Patti Smith at Santa Monica Pier 8/16/07

I ambled down to the Santa Monica pier with a group of friends last night to catch a free concert by Patti Smith, on the final leg of her summer tour. It was jammed with a rapt audience hanging on every word she uttered, but the refreshing thing about her is that she is off-the-cuff and humble in the face of blatant idol worship.

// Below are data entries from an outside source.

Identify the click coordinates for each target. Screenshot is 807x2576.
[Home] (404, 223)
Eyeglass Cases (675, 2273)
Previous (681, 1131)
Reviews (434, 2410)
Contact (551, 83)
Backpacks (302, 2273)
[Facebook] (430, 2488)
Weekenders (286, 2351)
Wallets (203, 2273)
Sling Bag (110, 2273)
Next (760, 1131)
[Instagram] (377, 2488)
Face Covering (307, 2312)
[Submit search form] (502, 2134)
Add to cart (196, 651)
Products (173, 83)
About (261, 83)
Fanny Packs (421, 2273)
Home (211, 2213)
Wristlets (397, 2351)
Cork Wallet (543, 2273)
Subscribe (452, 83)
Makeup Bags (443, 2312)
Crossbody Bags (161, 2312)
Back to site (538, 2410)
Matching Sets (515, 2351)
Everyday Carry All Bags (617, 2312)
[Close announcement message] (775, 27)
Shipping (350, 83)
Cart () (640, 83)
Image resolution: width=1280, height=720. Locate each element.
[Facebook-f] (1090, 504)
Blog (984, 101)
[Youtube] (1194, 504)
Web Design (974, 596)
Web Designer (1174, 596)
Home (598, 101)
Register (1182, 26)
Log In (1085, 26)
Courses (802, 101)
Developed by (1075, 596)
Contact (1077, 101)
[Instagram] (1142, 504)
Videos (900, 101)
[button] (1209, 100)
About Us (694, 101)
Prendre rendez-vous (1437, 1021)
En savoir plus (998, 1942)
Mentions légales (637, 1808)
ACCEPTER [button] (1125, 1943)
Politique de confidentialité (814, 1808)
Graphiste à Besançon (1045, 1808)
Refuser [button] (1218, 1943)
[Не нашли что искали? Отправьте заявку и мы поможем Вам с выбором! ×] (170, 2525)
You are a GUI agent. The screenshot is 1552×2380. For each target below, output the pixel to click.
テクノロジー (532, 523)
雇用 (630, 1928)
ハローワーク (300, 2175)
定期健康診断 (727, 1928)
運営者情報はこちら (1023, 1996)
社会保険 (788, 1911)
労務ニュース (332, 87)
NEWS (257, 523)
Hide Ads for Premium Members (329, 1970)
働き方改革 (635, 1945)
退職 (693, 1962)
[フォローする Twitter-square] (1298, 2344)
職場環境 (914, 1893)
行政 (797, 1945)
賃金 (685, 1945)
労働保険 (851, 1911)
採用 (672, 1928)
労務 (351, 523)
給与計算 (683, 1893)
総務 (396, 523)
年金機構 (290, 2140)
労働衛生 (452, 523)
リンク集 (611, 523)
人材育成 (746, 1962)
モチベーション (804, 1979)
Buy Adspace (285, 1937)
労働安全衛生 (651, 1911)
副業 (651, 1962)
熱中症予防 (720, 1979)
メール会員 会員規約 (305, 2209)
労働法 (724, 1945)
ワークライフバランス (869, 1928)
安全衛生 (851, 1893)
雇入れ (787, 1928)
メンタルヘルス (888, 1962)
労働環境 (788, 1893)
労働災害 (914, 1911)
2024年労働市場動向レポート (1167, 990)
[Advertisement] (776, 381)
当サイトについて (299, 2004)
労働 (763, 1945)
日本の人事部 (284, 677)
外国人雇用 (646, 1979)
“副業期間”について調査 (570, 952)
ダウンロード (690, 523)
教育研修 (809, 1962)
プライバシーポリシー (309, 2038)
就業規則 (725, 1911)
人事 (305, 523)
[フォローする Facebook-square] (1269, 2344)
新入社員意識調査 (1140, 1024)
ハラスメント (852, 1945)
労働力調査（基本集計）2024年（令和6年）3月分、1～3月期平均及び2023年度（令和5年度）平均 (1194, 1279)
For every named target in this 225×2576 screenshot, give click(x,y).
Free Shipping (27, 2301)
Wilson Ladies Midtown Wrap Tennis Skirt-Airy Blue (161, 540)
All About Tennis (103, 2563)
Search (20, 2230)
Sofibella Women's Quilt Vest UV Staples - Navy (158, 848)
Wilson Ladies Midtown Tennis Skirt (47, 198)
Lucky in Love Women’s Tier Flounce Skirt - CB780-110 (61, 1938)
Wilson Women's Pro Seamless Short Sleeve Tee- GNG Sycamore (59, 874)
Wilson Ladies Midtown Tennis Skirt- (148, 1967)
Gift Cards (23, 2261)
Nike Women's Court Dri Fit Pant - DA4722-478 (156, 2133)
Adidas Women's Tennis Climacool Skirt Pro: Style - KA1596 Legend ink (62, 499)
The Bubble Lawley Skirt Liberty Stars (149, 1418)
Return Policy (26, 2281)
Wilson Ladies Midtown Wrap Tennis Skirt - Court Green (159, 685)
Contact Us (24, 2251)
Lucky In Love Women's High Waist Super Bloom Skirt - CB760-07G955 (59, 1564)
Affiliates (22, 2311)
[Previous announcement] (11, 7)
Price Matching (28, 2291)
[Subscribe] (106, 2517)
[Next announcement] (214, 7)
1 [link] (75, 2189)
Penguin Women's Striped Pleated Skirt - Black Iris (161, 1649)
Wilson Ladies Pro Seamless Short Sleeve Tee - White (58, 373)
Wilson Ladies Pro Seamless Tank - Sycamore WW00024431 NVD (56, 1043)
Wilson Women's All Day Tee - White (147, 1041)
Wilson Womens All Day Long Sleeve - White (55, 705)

Whether she was singing Smells Like Teen Spirit (the Nirvana anthem in a softly sad rendering, with Flea on trumpet) or obscurities like We Three (from "Easter,") the jammed-in crowd was riveted by this woman's power. I kept thinking back to the summer of 1978 when I first saw her perform in New York at Central Park's Wollman Rink. "Horses" had been released at the end of 1975 and "Radio Ethiopia" had followed about a year later. Both were still emanating cultural shockwaves. She had taken rock and roll and molded it into a new form, fulfilling the promise of Dylan, Lennon and Jagger and surpassing it too. The crowd at that show tried to hail her as the new queen of rock but she would have none of it; she spit on the idea, literally. Patti Smith was nobody's girl. She didn't have a dick but she sure had the balls.



Last night when she performed Within You Without You, White Rabbit and Soul Kitchen (from her latest, "Twelve") it transported the event back to the Summer of Love. The hippie chicks and dudes of Venice danced in that free flowing way of delirious abandon: hips rolling, eyes closed and their bracelet and tattoo adorned arms floating up to the sky like time-lapse images of unfurling ferns drawn by the sun.

She tore through Gimme Shelter at a ferocious bent, as good as the version John Doe is closing his shows with on his current tour. Doug Pettibone sat in towards the end of the set and helped build the wall of sound for Gloria, still a song of such potent dimensions that the pier was shaking with the beat. "Little sister, the sky is falling," indeed.